Don’t Ride Between Sunrise and Sunset Without Working Headlights and Taillights
When on your ATV, you must always stay alert and aware of your surroundings. That becomes a lot harder to do when you can’t see your surroundings due to lack of daylight.
Not only is this for your safety, but in many parts of the United States, it’s the law.
It’s fine if you want to get a leg up and ride during times when fewer people are around but do so safely. You won’t risk crashing into a tree, an animal, another ATV rider, or anything else in your immediate vicinity.
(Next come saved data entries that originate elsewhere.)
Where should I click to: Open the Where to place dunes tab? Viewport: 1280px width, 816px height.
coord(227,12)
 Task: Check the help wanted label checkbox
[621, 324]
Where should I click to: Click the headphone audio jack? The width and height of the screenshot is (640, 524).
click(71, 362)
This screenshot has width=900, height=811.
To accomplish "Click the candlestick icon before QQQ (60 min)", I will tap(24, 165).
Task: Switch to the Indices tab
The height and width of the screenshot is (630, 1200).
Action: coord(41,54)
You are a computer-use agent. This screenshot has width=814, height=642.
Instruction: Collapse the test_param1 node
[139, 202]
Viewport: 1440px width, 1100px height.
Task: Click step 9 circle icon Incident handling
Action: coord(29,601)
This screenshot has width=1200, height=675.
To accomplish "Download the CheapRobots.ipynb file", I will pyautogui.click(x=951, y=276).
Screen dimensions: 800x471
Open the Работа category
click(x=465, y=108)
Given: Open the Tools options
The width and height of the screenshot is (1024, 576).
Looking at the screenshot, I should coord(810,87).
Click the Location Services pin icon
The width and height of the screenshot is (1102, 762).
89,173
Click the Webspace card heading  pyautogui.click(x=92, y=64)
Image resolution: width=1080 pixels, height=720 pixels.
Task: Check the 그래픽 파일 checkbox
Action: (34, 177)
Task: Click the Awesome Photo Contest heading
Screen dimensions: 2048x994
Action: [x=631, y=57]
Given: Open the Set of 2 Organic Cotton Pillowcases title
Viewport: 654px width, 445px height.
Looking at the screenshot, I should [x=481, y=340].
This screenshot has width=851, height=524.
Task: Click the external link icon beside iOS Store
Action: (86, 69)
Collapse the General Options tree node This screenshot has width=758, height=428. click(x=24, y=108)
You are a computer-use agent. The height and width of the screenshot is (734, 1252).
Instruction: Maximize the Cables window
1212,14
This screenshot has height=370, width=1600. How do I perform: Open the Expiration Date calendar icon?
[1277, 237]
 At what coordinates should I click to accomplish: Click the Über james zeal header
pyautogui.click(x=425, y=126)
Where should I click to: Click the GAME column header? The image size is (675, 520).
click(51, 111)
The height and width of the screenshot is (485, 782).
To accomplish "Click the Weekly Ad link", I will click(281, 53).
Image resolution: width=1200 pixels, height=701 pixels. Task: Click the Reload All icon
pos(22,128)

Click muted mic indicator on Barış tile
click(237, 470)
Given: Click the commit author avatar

Avoid Riding in Inclement Weather
For the same reason as above, taking your ATV out for a spin in inclement weather is ill-advised. Yes, it becomes ultra-muddy when it’s raining, but it’s not like all the water in the soil instantly evaporates the moment the downpour stops. The mud will still be there.
You can either wait for the inclement weather to pass and go riding later or reschedule your trip for another day.
It’s not just a lack of visibility you have to worry about when riding your ATV in inclement weather. You could be struck by lightning!
Lightning doesn’t always hit metallic objects, despite what you might have heard. Lightning will strike whatever the most isolated object is, which could very well be you on your ATV.
Take an ATV Safety Course
Although you’re not required to enroll in an ATV safety course, it’s still a good idea to sit in on a class once every year or every couple of years. A refresher will give you a chance to brush up on your knowledge and maybe even learn a new thing or two so you’re an even safer ATV driver!
Stay on the Known Path
When riding in a group, you might have a few ATV buddies who will egg you on to try out that new trail they found. They don’t know where it goes, but isn’t discovery half the fun of riding an ATV?
No, not really. If no one in your group knows where the trail leads, you shouldn’t ride there. You have no idea what kind of hazards could await you.
Instead, even though it’s not as fun, you should stay on known ATV paths. It’s a lot safer that way.
Avoid Public Roads
An ATV is an OHV, which is short for off-highway vehicle. In other words, you shouldn’t ever be on a public road.
Even if that’s a quaint residential street without a lot of activity, we’d still tell you not to ride your ATV there. It simply isn’t designed for public roads, and you’re in a more hazardous riding situation.
Never Consume Alcohol and/or Substances and Ride Your ATV
Our last tip is this. If you know you’re going to ride your ATV today, or if you’re even thinking about riding, don’t consume any substances that can affect your judgment.
That includes alcohol and illegal substances, obviously, but even prescribed substances can mess with your ability to focus or drive clearly.
Riding an ATV can be dangerous, and we won’t sugarcoat that. That’s why being a safe driver is paramount, both for yourself and every other ATV driver you come across.
Whether you take a safety course, upgrade your helmet, or supervise your child when they ride an ATV, you’re making a smart, safe choice!